Utility of the neutrophil-to-lymphocyte ratio and C-reactive protein level for coronavirus disease 2019 (COVID-19)

Scand J Clin Lab Invest. 2020 Aug 17;1-5. doi: 10.1080/00365513.2020.1803587. Online ahead of print.

Abstract

To investigate the value of the combined detection of the neutrophil-to-lymphocyte ratio (NLR) and C-reactive protein level (CRP) in the diagnosis of COVID-19. A total of 191 patients with COVID-19 were recruited at the Third Hospital of Wuhan from 21 January 2020 to 20 February 2020. Fifty healthy volunteers were randomly selected as the control group. Age, gender, white blood cell count (WBC), CRP, lymphocyte percentage, and NLR were extracted.
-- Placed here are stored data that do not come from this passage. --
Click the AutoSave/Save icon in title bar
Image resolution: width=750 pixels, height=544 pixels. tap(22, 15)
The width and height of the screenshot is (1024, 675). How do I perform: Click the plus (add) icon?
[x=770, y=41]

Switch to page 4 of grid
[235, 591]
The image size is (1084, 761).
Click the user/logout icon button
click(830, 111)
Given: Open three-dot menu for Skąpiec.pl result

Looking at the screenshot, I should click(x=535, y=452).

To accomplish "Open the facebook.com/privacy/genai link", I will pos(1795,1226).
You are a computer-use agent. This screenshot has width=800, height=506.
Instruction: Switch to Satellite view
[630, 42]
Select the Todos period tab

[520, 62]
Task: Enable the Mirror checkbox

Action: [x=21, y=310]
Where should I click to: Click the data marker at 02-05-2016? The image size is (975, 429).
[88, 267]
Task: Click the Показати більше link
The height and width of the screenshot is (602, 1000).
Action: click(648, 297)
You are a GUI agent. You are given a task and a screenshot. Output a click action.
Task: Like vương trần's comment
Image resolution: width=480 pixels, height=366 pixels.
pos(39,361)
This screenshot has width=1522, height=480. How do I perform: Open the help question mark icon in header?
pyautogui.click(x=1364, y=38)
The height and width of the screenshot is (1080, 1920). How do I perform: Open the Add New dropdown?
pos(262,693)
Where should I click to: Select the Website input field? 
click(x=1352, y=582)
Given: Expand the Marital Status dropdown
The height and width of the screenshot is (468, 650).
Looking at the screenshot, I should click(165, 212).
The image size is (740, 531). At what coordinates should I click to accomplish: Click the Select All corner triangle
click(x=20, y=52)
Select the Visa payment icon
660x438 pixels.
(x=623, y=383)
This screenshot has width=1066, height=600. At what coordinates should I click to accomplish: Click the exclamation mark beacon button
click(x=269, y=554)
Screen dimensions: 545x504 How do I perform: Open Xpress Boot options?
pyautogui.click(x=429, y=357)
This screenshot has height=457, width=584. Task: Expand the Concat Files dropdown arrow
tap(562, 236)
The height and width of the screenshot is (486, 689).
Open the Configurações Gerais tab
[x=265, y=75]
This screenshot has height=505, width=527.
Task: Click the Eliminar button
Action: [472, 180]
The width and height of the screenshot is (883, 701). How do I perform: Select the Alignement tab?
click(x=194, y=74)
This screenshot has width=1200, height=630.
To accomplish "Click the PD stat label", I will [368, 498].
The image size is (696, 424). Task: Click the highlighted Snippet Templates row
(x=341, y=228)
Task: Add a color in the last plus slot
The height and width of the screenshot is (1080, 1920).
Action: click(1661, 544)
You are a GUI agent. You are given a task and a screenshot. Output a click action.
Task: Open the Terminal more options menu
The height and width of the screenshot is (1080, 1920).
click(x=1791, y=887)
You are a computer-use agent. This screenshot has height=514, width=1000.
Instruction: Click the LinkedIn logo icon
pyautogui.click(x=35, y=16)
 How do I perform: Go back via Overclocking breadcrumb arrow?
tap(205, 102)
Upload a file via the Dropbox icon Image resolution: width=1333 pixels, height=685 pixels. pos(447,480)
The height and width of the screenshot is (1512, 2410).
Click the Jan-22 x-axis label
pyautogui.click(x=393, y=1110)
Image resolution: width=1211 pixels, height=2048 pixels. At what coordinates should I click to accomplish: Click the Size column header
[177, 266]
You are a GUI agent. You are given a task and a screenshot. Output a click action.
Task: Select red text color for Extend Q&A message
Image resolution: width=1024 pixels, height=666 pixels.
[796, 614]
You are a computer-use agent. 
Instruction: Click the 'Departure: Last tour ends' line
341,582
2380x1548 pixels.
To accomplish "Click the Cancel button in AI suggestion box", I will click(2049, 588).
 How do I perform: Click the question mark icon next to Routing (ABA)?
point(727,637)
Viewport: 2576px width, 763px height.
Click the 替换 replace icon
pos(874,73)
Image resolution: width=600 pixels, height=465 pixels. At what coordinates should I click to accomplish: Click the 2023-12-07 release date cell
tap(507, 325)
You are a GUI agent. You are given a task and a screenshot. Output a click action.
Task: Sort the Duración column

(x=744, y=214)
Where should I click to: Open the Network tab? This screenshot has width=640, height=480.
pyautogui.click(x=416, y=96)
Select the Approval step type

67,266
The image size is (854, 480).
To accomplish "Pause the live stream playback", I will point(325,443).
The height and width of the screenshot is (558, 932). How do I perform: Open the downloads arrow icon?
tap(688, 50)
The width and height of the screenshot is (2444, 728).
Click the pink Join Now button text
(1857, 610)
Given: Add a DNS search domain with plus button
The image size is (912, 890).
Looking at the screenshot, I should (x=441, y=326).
Quantitative clinical characteristics and laboratory values were compared between groups. Risk factors and receiver operating characteristic (ROC) curves for COVID-19 were analyzed. We found that the NLR and CRP were higher, while the lymphocyte percentage was lower in patients with COVID-19 than in healthy controls. Among patients confirmed to have COVID-19, the NLR and CRP of the moderate group were lower than those of severely ill patients (severe, critical and death groups), and the lymphocyte percentage of the moderate group was higher than that of the critical and death group. There were no significant differences in WBC among all groups. Logistic regression analysis showed that the NLR, CRP, and lymphocyte percentage were independent risk factors for COVID-19. The AUC of the combined determination of NLR and CRP was 0.863, which was higher than that of NLR, CRP, WBC, and lymphocyte percentage (AUC: 0.835, 0.775, 0.416, and 0.749, respectively). Our results showed that the NLR and CRP were independent risk factors for COVID-19, and the combined detection of the NLR and CRP showed improved diagnostic performance for COVID-19.

Keywords: C-reactive protein; COVID-19; Neutrophil to lymphocyte ratio; ROC curve; risk factors.